I am writing a series of pieces documenting my thoughts on the lead up to the Australian Federal Election to be held on 14 September 2013. As a young woman, it will be my first experience of voting in a Federal election. I am not endorsing any particular party or politician. All opinions are mine unless stated otherwise, and while I will try to include honest information at all times, nothing should be taken as fact without further investigation. You can view my first post here.
What. A. Day.
For Australia. For Australian politics. For democracy. For Gillard. And for the Australian Labor Party.
I almost don’t know where to begin which seems crazy in that I only learnt of today’s events at 3:15pm. As I write, it is not yet 8pm. So all this has happened, been and apparently gone, finished, done, within a matter of hours. Now, that’s not to say today’s challenge within the Labor caucus came out of the blue. Such a statement would be dismissive of much debate and controversy documented by the media over the past weeks (and months, and years, depends where you draw the line).
On Wednesday, Foreign Minister, Bob Carr, urged journalists to ‘lift their game’ as presumably false reports came in that his support for Prime Minister Julia Gillard, had dropped. While Minister Carr has been a loyal supporter of former Prime Minister Kevin Rudd, for quite some time now, Carr confirmed that he was well behind the Prime Minister to lead the Australian Labor Party into the Federal Election in September this year. Despite this, no one was doubting the ruckus the Labor Party were in. This was confirmed by many, including Chief government whip Joel Fitzgibbon. However, yesterday he did say that he’d ‘not seen anything’ that would suggest today’s leadership challenge.
But late last night it became known that Simon Crean, previously thought to be a steady supporter of Gillard, was being pushed to offer himself as an alternative leader of the Labor Party. At the same time, Mental Health and Ageing Minister Mark Butler, confirmed his own support for Gillard.
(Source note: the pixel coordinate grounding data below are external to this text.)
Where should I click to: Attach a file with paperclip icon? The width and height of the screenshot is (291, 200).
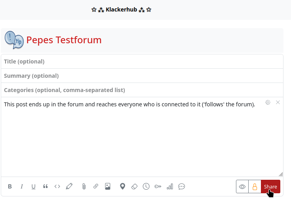coord(84,187)
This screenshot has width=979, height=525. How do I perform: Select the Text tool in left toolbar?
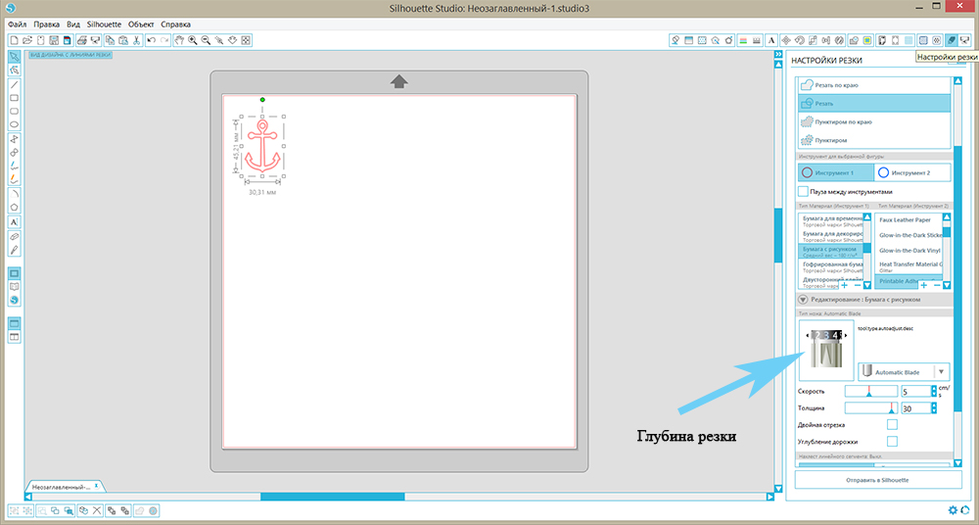(x=15, y=222)
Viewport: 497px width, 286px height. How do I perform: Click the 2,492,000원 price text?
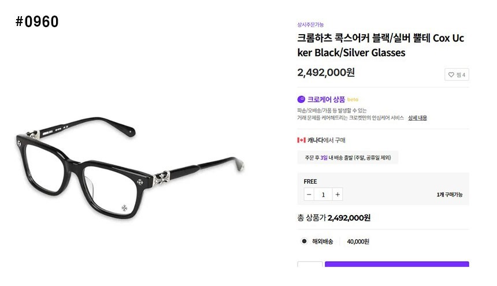(326, 72)
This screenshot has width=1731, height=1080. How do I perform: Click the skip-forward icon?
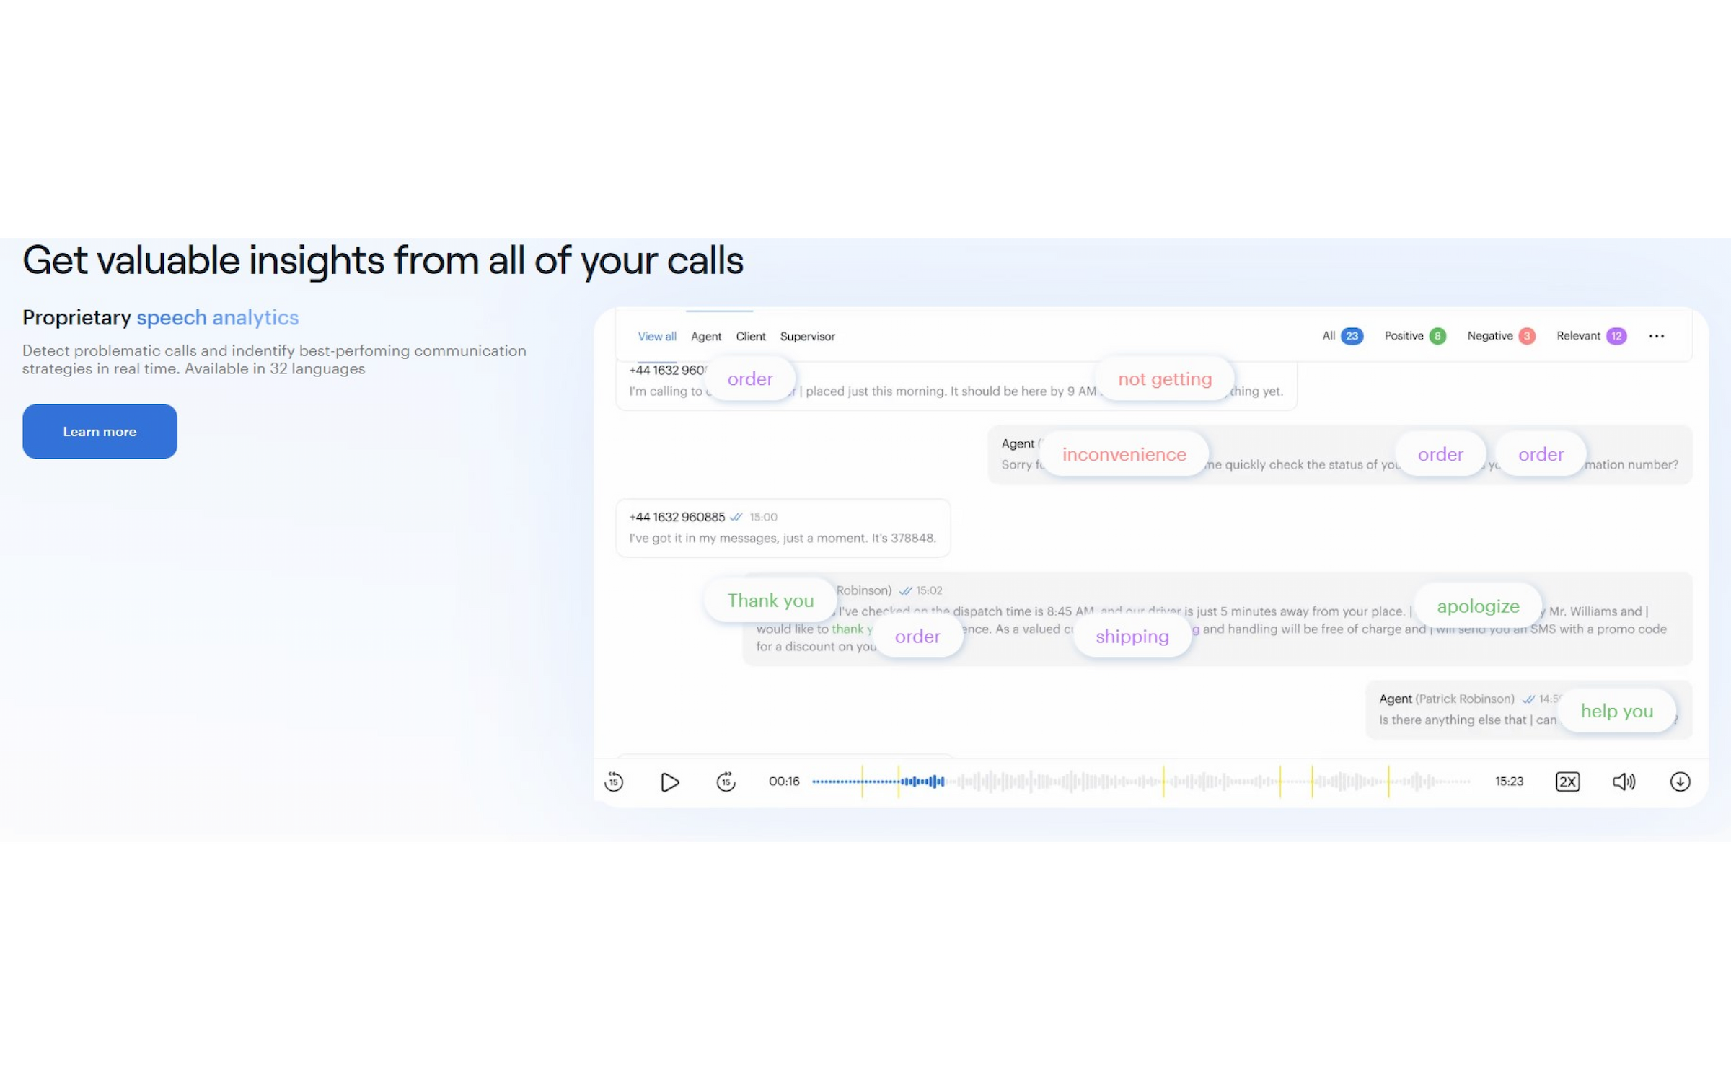(x=726, y=783)
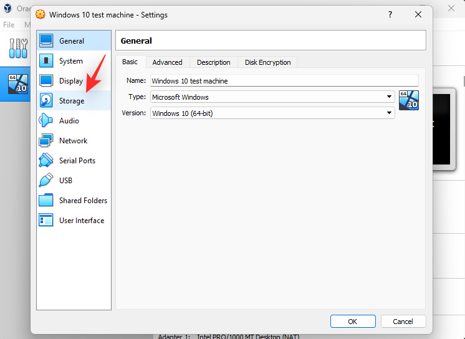The image size is (465, 339).
Task: Select the Audio speaker icon
Action: click(x=46, y=120)
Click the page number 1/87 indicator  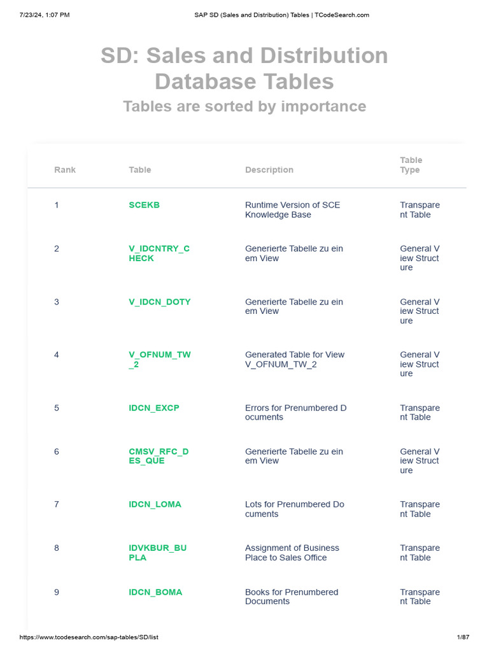click(x=463, y=637)
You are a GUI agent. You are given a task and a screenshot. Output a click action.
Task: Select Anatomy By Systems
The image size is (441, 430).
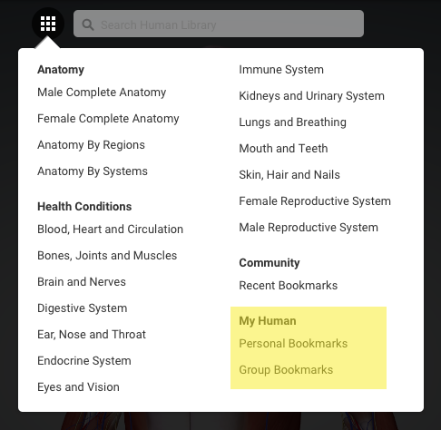(x=93, y=171)

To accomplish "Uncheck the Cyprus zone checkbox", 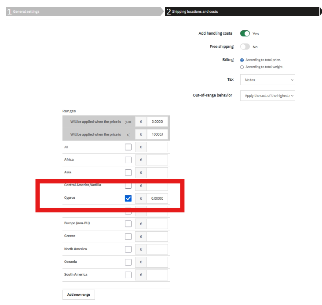I will pos(128,198).
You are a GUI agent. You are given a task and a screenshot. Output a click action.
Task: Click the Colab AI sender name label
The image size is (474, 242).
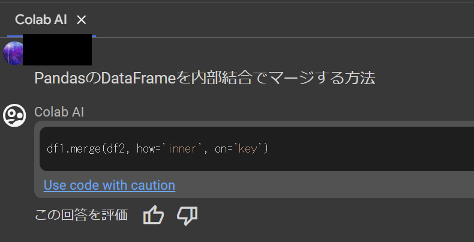[x=59, y=112]
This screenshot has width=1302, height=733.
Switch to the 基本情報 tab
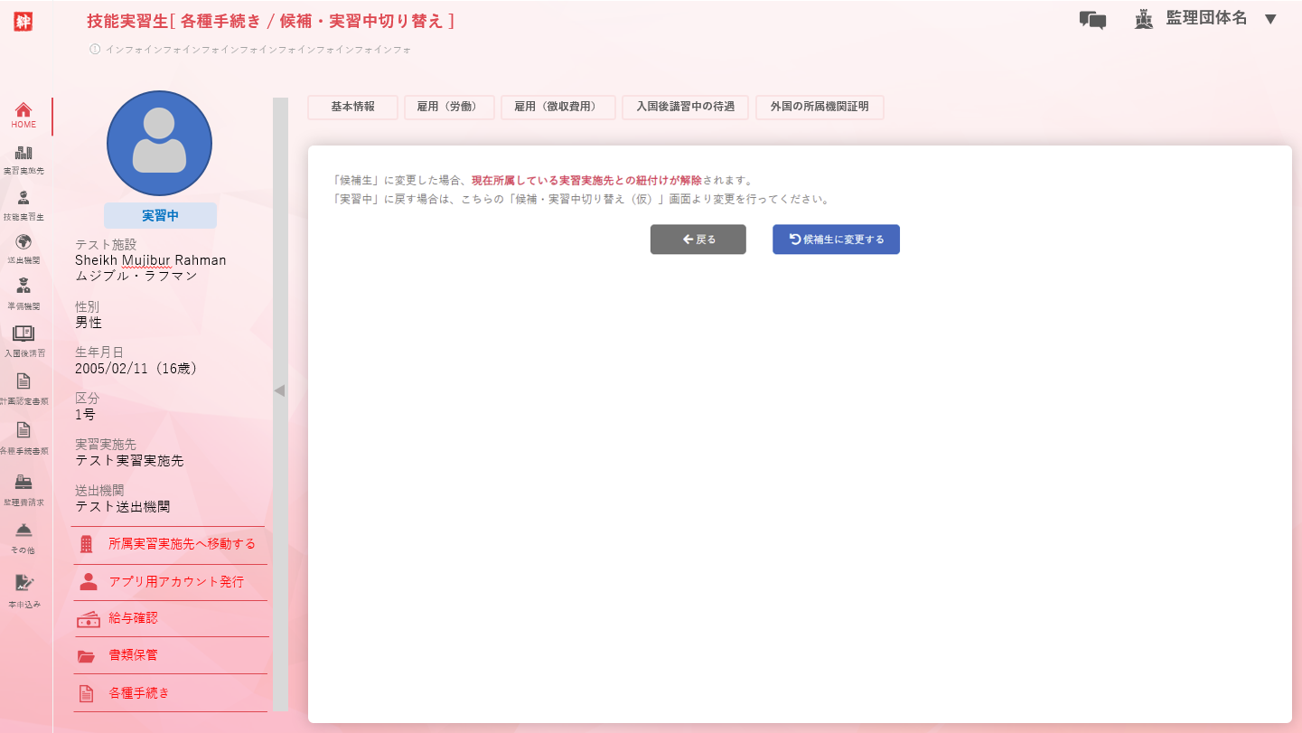pos(352,107)
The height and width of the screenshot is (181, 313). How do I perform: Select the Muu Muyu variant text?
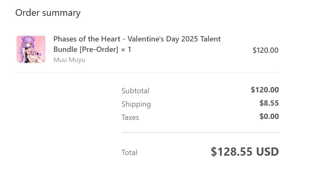click(x=69, y=60)
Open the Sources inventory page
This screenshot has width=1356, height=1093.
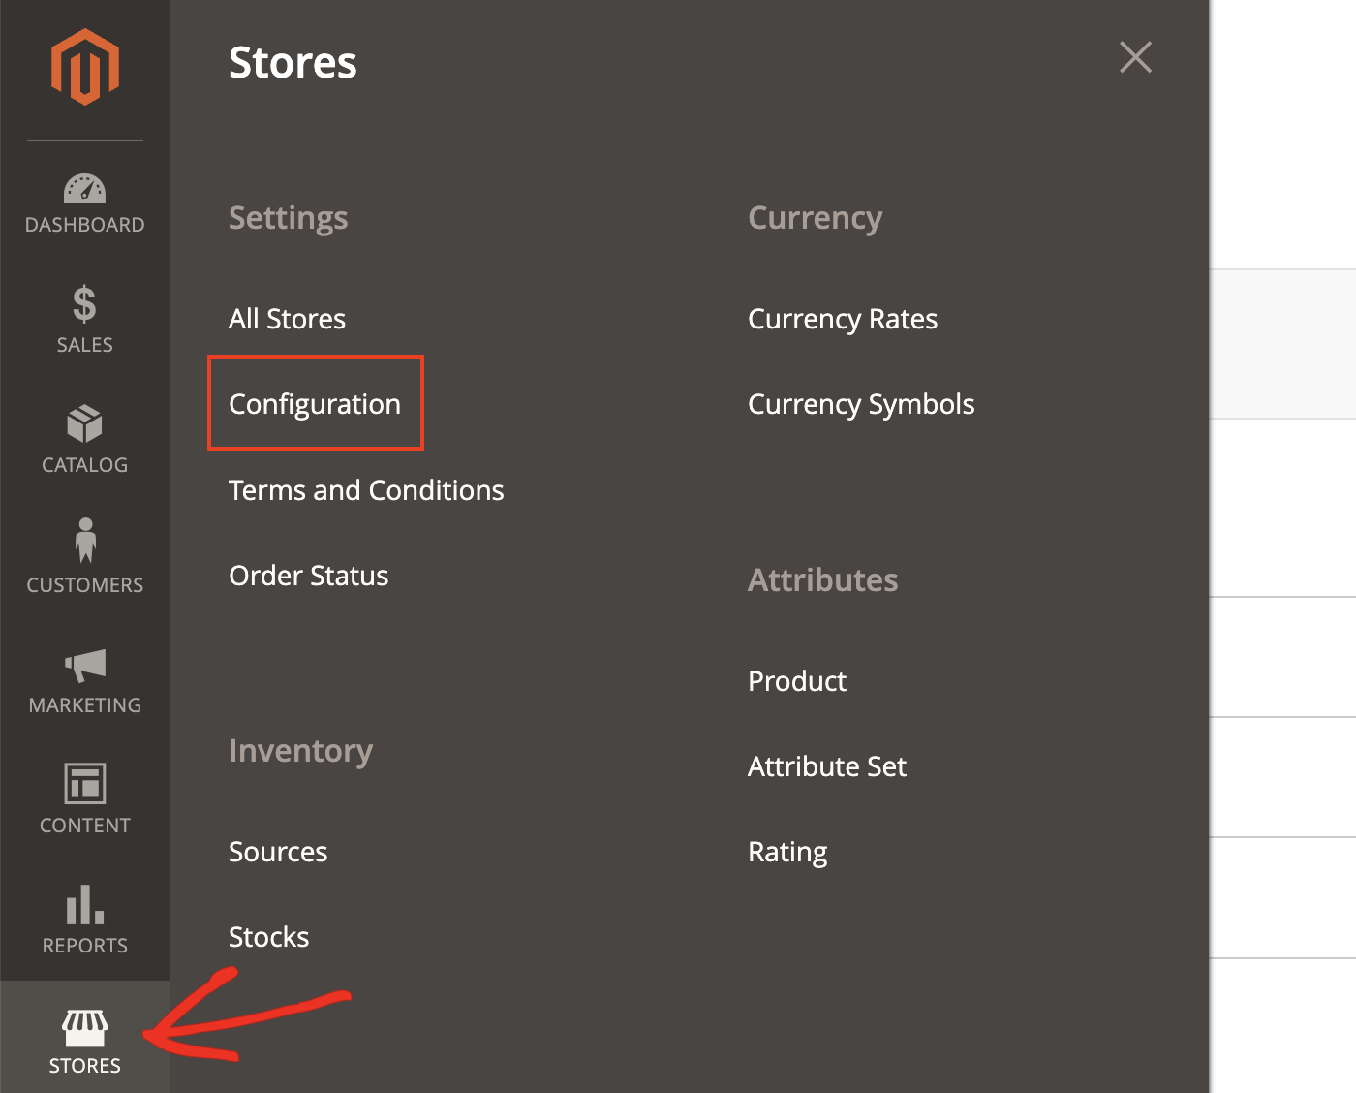tap(278, 852)
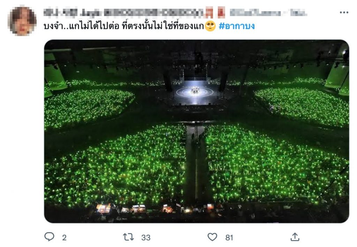
Task: Click the like count of 81
Action: pyautogui.click(x=229, y=238)
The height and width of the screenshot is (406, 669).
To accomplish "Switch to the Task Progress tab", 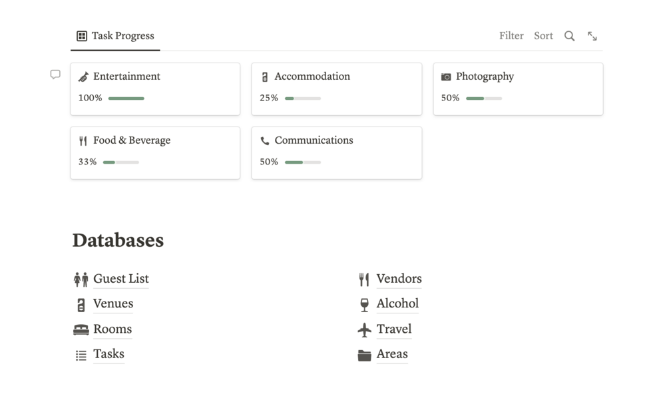I will pos(115,36).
All of this has occurred within the context of the last week of parliamentary sitting before the May budget. The agenda this week included the National Disability Insurance Scheme, Stephen Conroy’s proposed media reforms, the Murray Darling Basin Plan, and the national apology to those who faced forced adoptions. Much of these debates flew under the radar today, but the newly named DisabilityCare and Murray Darling Basic Plan passed, while the majority of Conroy’s media reforms did not. Most unfortunately, the apology regarding forced adoptions was largely stamped out by Simon Crean’s insensitive timing with his decision to call a leadership challenge.
The Minister for Regional Australia and the Arts demanded a ballot and simultaneously announced that he would run for Deputy if Kevin Rudd were to run for the leadership again. While Rudd has repeatedly stated he would not run for leadership, the public and to some extent, his fellow party members may have been right in thinking he would go back on his word. Politicians are known to be unreliable.
But true to character, Julia Gillard took all of the above in her stride and announced a leadership spill to take place at 4:30pm and warned jovially that others should ‘in the meantime, take your best shot’.
What followed all happened very fast. Kevin Rudd held true to his word and announced that he would not be standing for the leadership position. Thus, caucus met and Gillard and her deputy/Treasurer Wayne Swan, were reelected to their positions, unopposed.
Mr Crean has since stated that he was ‘surprised that Kevin Rudd didn’t stand’. No shit, mate. You’ve just caused a major disruption to parliament, made yourself look like a total dick on a national stage, and subsequently, you’ve been demoted to the backbench. All in a good days work, I suppose.
Many Ministers jumped on board to express their (reserved) opinions including Defence Minister Stephen Smith, who gave a calm response to the media, expressing that there were a number of people he suggested should consider their positions within the Party. Joel Fitzgibbon has already stated he would be taking the seven weeks between now and The Budget to do so, yet Smith alluded to others who should do the same. No names were mentioned. Ultimately, Smith stated ‘It’s over. That’s it.’At for the moment, it looks like it might be.
But what does this mean for the Australian Labor Party and the September election? The Party is in such a state I’m finding it hard to draw any conclusions what-so-ever, right now. But Opposition Leader Tony Abbott has sure found himself in a lovely place tonight. Additionally, Queensland Premier Campbell Newman has called for an election. He says the past two and a half years have been wasted by the Labor government at the expense of the nation.
Today has left the Labor Party in pieces. The Coalition are sure in a sunny spot and it looks like any success for the Labor Party in September has vanished. But as I tweeted in the heat of the moment this afternoon, ‘In Australia’s democracy, you vote for a Party, not a person. ALP voters must vote this way to avoid an Abbott leadership in September.’
So now it’s in our hands. You can pick and choose your people, and I’m not saying these figures are unimportant or hard to look past. But they shouldn’t necessarily dictate which party receives your vote. Remember, vote for the values, the policies and the government body as a whole. Because that’s the way our nation works. And that’s one thing that’s not changing anytime soon.